[Data records Boundary: Start]
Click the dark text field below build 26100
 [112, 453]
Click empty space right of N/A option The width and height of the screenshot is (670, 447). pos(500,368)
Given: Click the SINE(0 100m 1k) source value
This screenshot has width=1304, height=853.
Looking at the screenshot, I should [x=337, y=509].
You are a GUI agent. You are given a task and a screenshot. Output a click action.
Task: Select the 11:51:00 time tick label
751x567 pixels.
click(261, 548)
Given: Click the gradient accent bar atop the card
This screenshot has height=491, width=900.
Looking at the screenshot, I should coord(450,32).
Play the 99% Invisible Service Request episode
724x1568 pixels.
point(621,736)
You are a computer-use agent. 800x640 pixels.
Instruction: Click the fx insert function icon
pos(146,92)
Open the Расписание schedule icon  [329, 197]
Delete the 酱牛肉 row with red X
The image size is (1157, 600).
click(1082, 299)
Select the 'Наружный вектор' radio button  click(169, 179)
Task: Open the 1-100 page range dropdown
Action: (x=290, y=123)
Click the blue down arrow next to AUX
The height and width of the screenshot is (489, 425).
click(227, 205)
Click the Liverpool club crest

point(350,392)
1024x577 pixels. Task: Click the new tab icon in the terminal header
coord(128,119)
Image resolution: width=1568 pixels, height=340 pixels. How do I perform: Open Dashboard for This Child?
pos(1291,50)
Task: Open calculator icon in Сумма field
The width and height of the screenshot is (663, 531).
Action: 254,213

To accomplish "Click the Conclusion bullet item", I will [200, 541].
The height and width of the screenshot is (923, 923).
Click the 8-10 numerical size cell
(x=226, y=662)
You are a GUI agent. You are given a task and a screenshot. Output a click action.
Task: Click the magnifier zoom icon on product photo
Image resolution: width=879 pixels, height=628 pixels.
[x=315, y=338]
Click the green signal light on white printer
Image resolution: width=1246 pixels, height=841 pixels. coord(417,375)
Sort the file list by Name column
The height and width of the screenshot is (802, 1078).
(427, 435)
[Data records Boundary: End]
- **Description of the task**:
Only the lines from the one bearing "Task: Click the magnifier" to the end of the material belong in the answer; set them down verbatim.

- **Written answer**:
Task: Click the magnifier zoom icon on product photo
Image resolution: width=879 pixels, height=628 pixels.
[x=315, y=338]
Click the green signal light on white printer
Image resolution: width=1246 pixels, height=841 pixels. coord(417,375)
Sort the file list by Name column
The height and width of the screenshot is (802, 1078).
(427, 435)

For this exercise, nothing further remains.